Console: http://jenkins.percona.com/job/PXC-5.6-netem/235/btype=release,label_exp=qaserver-04/console

Logs: https://files.wnohang.net/files/results-235.tar.gz https://files.wnohang.net/files/results-234.tar.gz

Now, from gcomm::pc::Proto::is_prim():

    // First determine if there are any nodes still in unknown state.
    std::set<UUID> un;
    for (NodeMap::const_iterator i(instances_.begin());
         i != instances_.end(); ++i)
    {
        if (NodeMap::value(i).un() == true &&
            current_view_.members().find(NodeMap::key(i)) ==
            current_view_.members().end())
        {
            un.insert(NodeMap::key(i));
        }
    }

    if (un.empty() == false)
    {
        std::ostringstream oss;
        std::copy(un.begin(), un.end(),
                  std::ostream_iterator<UUID>(oss, " "));
        log_info << "Nodes " << oss.str() << "are still in unknown state, "
                 << "unable to rebootstrap new prim";
        return false;
    }

it looks like it is checking for nodes in 'unknown' state and after that it is checking for evicted nodes in:

    // Collect last prim members and evicted from state messages
    MultiMap<ViewId, UUID> last_prim_uuids;
    std::set<UUID> evicted;

    for (SMMap::const_iterator i = state_msgs_.begin();
         i != state_msgs_.end();
         ++i)
    {
        for (NodeMap::const_iterator
                 j = SMMap::value(i).node_map().begin();
             j != SMMap::value(i).node_map().end(); ++j)
        {
            const UUID& uuid(NodeMap::key(j));
            const Node& inst(NodeMap::value(j));

            if (inst.last_prim().type() != V_NON_PRIM &&
                std::find<MultiMap<ViewId, UUID>::iterator,
                          std::pair<const ViewId, UUID> >(
                              last_prim_uuids.begin(),
                              last_prim_uuids.end(),
                              std::make_pair(inst.last_prim(), uuid)) ==
                last_prim_uuids.end())
            {
                last_prim_uuids.insert(std::make_pair(inst.last_prim(), uuid));
            }
            if (inst.evicted() == true)
            {
                evicted.insert(uuid);
            }
        }
    }

    if (last_prim_uuids.empty() == true)
    {
        log_warn << "no nodes coming from prim view, prim not possible";
        return false;
    }

So, either evicted nodes be not considered in 'unknown' state or some wait is required to avoid race condition.

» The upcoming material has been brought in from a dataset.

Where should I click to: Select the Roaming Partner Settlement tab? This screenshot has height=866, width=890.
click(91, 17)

ronin13 commented 9 years ago

Note that, eviction happens correctly here - ie. all the bad nodes are correctly evicted.

Just that other nodes don't form a PC even when 8 are left in the end.

Nodes are as follows:

Segment 0: Dock13, Dock1 Segment 1: Dock4, Dock8, Dock9, Dock12 2: Dock6, Dock7, Dock11 3: 4: Dock5 5: Dock2, Dock3, Dock10

The delay here is calculated as: (original-delay * (segment + 1)) for every node, hence from qdisc you can see it ranges from 300ms to 900ms.

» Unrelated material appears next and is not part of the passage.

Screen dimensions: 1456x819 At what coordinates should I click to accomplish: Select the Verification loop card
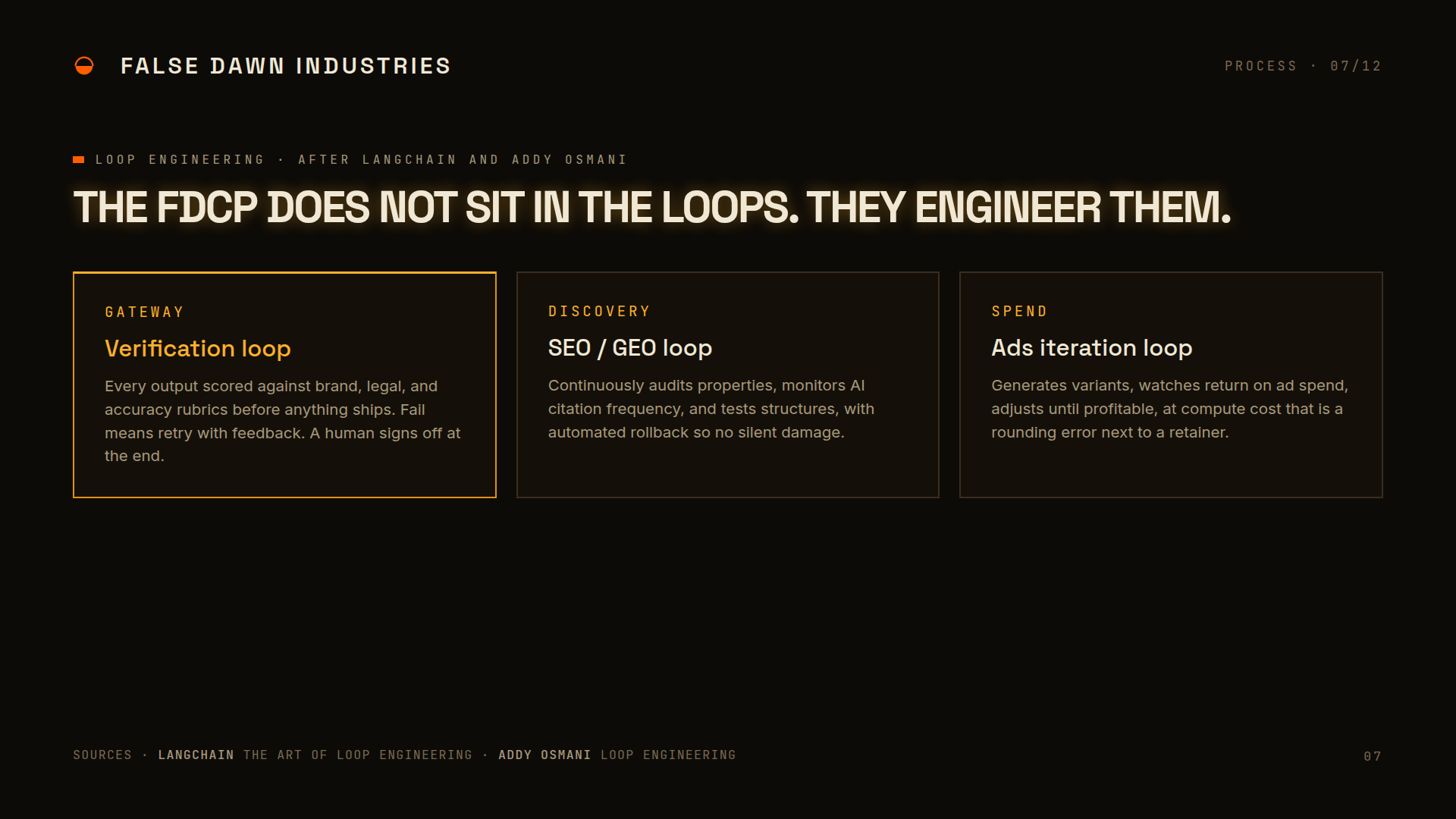click(284, 384)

ronin13 commented 9 years ago

One more thing:

2014-12-03T16:31:31.844531795Z 2014-12-03 16:31:31 7 [Note] WSREP: (ad0355f3, 'tcp://0.0.0.0:4567') reconnecting to 7f83d198 (tcp://172.17.0.86:4567), attempt 120
2014-12-03T16:31:36.345113914Z 2014-12-03 16:31:36 7 [Note] WSREP: (ad0355f3, 'tcp://0.0.0.0:4567') reconnecting to d6b6fd86 (tcp://172.17.0.94:4567), attempt 150
2014-12-03T16:31:45.345643080Z 2014-12-03 16:31:45 7 [Note] WSREP: (ad0355f3, 'tcp://0.0.0.0:4567') reconnecting to c7973d37 (tcp://172.17.0.93:4567), attempt 30
2014-12-03T16:32:24.348411790Z 2014-12-03 16:32:24 7 [Note] WSREP: (ad0355f3, 'tcp://0.0.0.0:4567') reconnecting to 71518ee5 (tcp://172.17.0.83:4567), attempt 90
2014-12-03T16:32:29.848931488Z 2014-12-03 16:32:29 7 [Note] WSREP: (ad0355f3, 'tcp://0.0.0.0:4567') reconnecting to 7901cf91 (tcp://172.17.0.85:4567), attempt 180
2014-12-03T16:32:37.849453471Z 2014-12-03 16:32:37 7 [Note] WSREP: (ad0355f3, 'tcp://0.0.0.0:4567') reconnecting to 7f83d198 (tcp://172.17.0.86:4567), attempt 150
2014-12-03T16:32:49.850588765Z 2014-12-03 16:32:49 7 [Note] WSREP: (ad0355f3, 'tcp://0.0.0.0:4567') reconnecting to c7973d37 (tcp://172.17.0.93:4567), attempt 60

gmcast tries reconnecting to nodes long after they have been evicted. This shouldn't be done.